TensorFlow Kernels - PaddlePaddle/Paddle GitHub Wiki

In the previous article, we discussed TensorFlow ops. In this article we review kernels.

Kernels

Again, let us start from a real example, the Abs kernel:

REGISTER5(UnaryOp, CPU, "Abs", functor::abs, float, Eigen::half, double, int32,
          int64);

where macro REGISTER5 means calling REGISTER for 5 times. And REGISTER calls REGISTER_KERNEL_BUILDER:

#define REGISTER(OP, D, N, F, T)                                             \
  REGISTER_KERNEL_BUILDER(Name(N).Device(DEVICE_##D).TypeConstraint<T>("T"), \
                          OP<D##Device, F<T>>);

So above call to REGISTER5 expands to

REGISTER_KERNEL_BUILDER(Name("Abs").Device(DEVICE_CPU).TypeConstraint<float>("float"), UnaryOp<CPUDevice, functor::abs<float>>);
REGISTER_KERNEL_BUILDER(Name("Abs").Device(DEVICE_CPU).TypeConstraint<Eigen::half>("Eigen::half"), UnaryOp<CPUDevice, functor::abs<Eigen::half>>);
REGISTER_KERNEL_BUILDER(Name("Abs").Device(DEVICE_CPU).TypeConstraint<double>("double"), UnaryOp<CPUDevice, functor::abs<double>>);
REGISTER_KERNEL_BUILDER(Name("Abs").Device(DEVICE_CPU).TypeConstraint<int32>("int32"), UnaryOp<CPUDevice, functor::abs<int32>>);
REGISTER_KERNEL_BUILDER(Name("Abs").Device(DEVICE_CPU).TypeConstraint<int64>("int64"), UnaryOp<CPUDevice, functor::abs<int64>>);

There is another macro invocation for registering GPU versions of Abs:

REGISTER4(UnaryOp, GPU, "Abs", functor::abs, float, Eigen::half, double, int64);

which expands to:

REGISTER_KERNEL_BUILDER(Name("Abs").Device(DEVICE_GPU).TypeConstraint<float>("float"), UnaryOp<GPUDevice, functor::abs<float>>);
REGISTER_KERNEL_BUILDER(Name("Abs").Device(DEVICE_GPU).TypeConstraint<Eigen::half>("Eigen::half"), UnaryOp<GPUDevice, functor::abs<Eigen::half>>);
REGISTER_KERNEL_BUILDER(Name("Abs").Device(DEVICE_GPU).TypeConstraint<double>("double"), UnaryOp<GPUDevice, functor::abs<double>>);
REGISTER_KERNEL_BUILDER(Name("Abs").Device(DEVICE_GPU).TypeConstraint<int64>("int64"), UnaryOp<GPUDevice, functor::abs<int64>>);

Each line registers a specialization of class template UnaryOp as a kernel version for a specified device and numeric type.

REGISTER_KERNEL_BUILDER

REGISTER_KERNEL_BUILDER is defined as:

#define REGISTER_KERNEL_BUILDER(kernel_builder, ...) \
  REGISTER_KERNEL_BUILDER_UNIQ_HELPER(__COUNTER__, kernel_builder, __VA_ARGS__)

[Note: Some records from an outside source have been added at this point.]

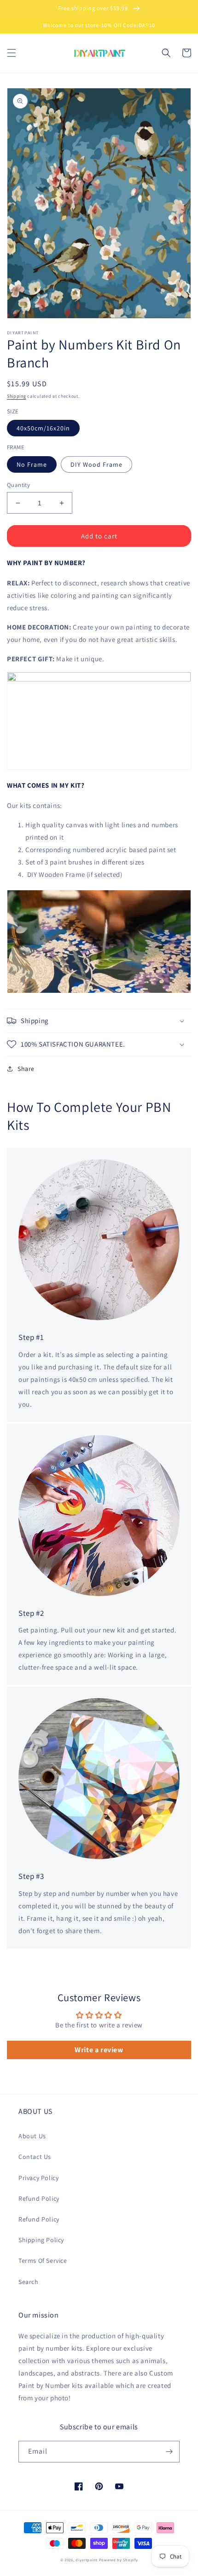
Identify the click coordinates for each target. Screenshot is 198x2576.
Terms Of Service (42, 2260)
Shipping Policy (41, 2240)
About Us (32, 2136)
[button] (11, 53)
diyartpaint (87, 2559)
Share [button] (26, 1069)
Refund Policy (38, 2198)
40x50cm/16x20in (43, 428)
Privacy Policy (38, 2178)
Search (28, 2282)
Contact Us (34, 2156)
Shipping (16, 396)
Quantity (18, 485)
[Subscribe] (169, 2451)
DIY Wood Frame (96, 464)
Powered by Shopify (118, 2559)
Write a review (99, 2050)
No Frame (32, 464)
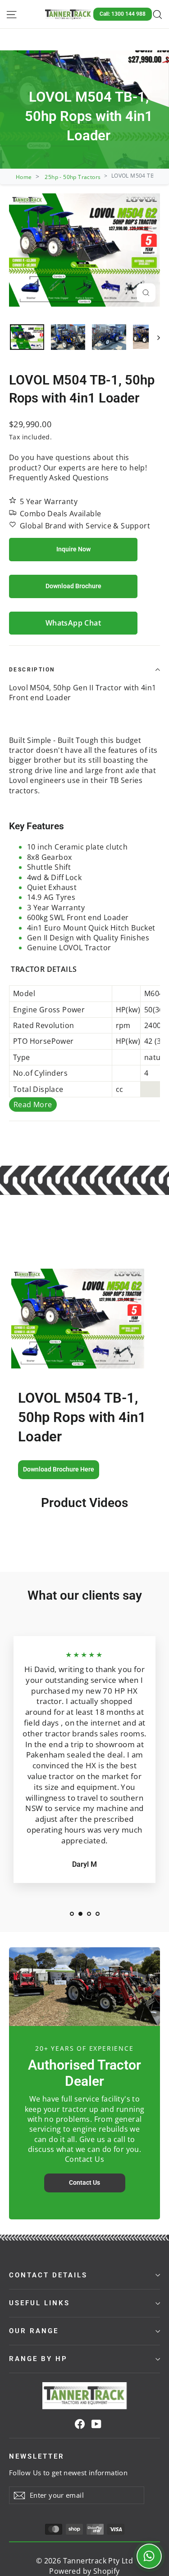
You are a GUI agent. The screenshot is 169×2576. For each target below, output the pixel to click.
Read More (33, 1104)
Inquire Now (73, 549)
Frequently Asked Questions (59, 478)
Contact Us (84, 2182)
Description (32, 669)
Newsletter (36, 2456)
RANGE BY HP (38, 2359)
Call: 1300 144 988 (123, 14)
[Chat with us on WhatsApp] (149, 2556)
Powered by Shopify (84, 2571)
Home (24, 177)
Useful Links (39, 2303)
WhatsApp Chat (73, 623)
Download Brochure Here (58, 1469)
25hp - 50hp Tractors (72, 177)
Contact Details (48, 2275)
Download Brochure (73, 586)
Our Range (34, 2331)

#define REGISTER_KERNEL_BUILDER_UNIQ_HELPER(ctr, kernel_builder, ...) \
  REGISTER_KERNEL_BUILDER_UNIQ(ctr, kernel_builder, __VA_ARGS__)

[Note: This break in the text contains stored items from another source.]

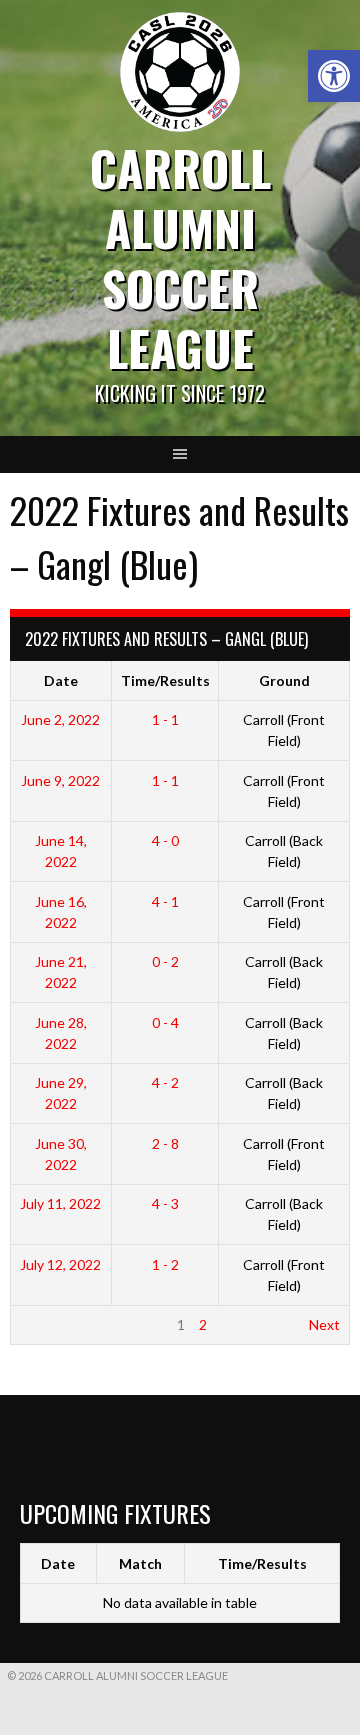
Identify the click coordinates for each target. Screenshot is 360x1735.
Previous (47, 1324)
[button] (334, 76)
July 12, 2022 (60, 1264)
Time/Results (165, 680)
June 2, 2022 (60, 719)
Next (324, 1324)
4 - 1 (165, 901)
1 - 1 (165, 719)
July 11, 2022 (60, 1203)
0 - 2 (165, 961)
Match (140, 1563)
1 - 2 (165, 1264)
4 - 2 (165, 1082)
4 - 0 (165, 840)
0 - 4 (165, 1022)
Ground (284, 680)
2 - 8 (165, 1143)
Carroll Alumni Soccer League (180, 257)
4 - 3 (165, 1203)
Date (61, 680)
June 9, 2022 (60, 780)
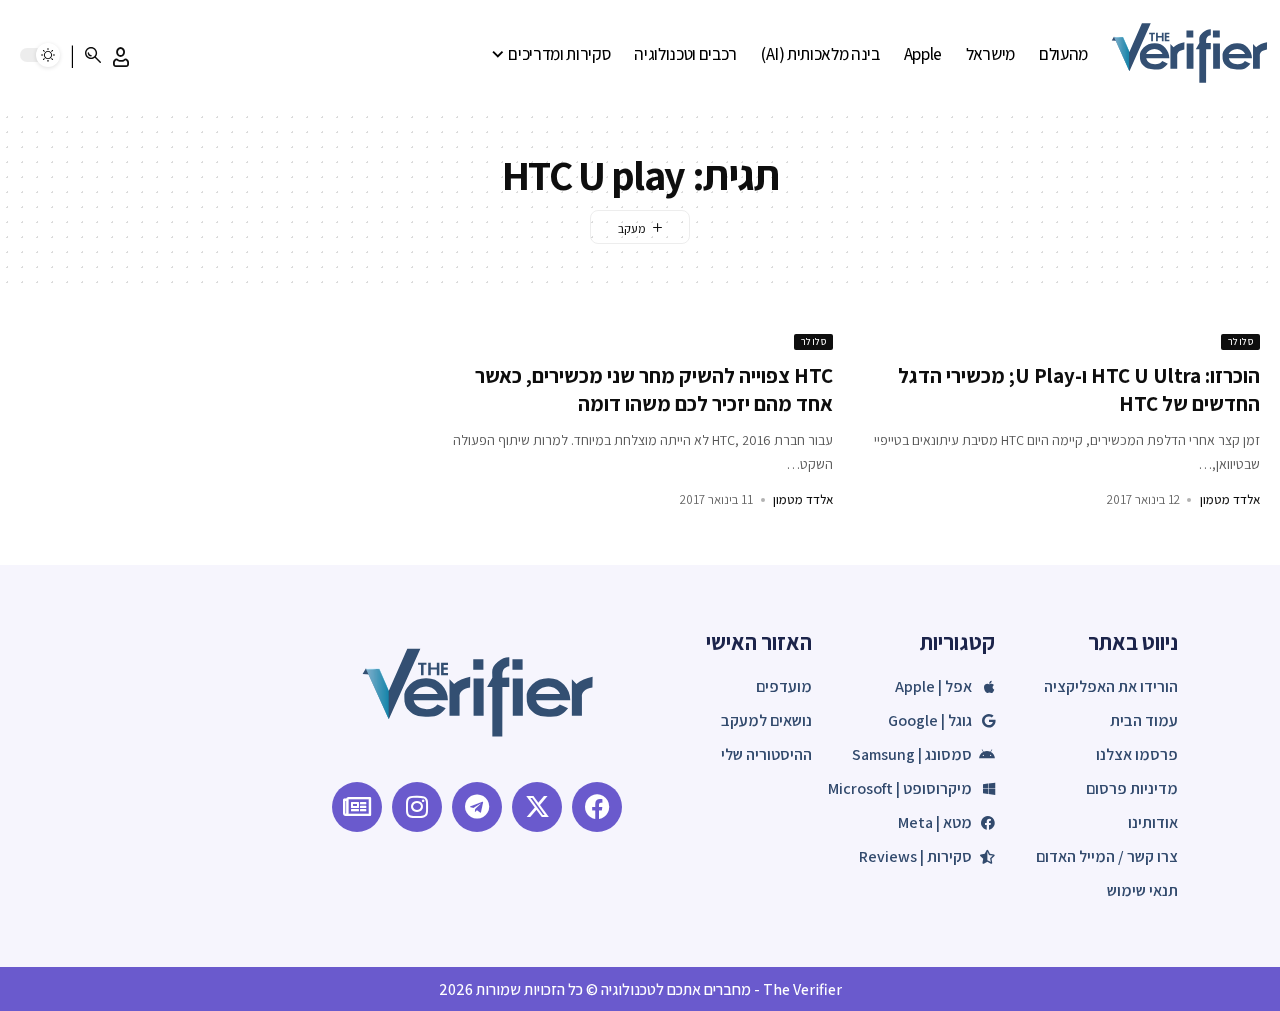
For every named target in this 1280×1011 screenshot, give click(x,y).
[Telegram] (477, 807)
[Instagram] (417, 807)
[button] (121, 57)
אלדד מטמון (1230, 499)
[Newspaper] (357, 807)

#define REGISTER_KERNEL_BUILDER_UNIQ(ctr, kernel_builder, ...)          \
  static ::tensorflow::kernel_factory::OpKernelRegistrar                \
      registrar__body__##ctr##__object(                                 \
          SHOULD_REGISTER_OP_KERNEL(#__VA_ARGS__)                       \
              ? ::tensorflow::register_kernel::kernel_builder.Build()   \
              : nullptr,                                                \
          #__VA_ARGS__, [](::tensorflow::OpKernelConstruction* context) \
                            -> ::tensorflow::OpKernel* {                \
                              return new __VA_ARGS__(context);          \
                            });

The introduction of REGISTER_KERNEL_BUILDER_UNIQ_HELPER and REGISTER_KERNEL_BUILDER_UNIQ are to use __COUNTER__, a pre-defined macro provided by GCC and Visual C++:

This macro expands to sequential integral values starting from 0. In conjunction with the ## operator, this provides a convenient means to generate unique identifiers. Care must be taken to ensure that COUNTER is not expanded prior to inclusion of precompiled headers which use it. Otherwise, the precompiled headers will not be used.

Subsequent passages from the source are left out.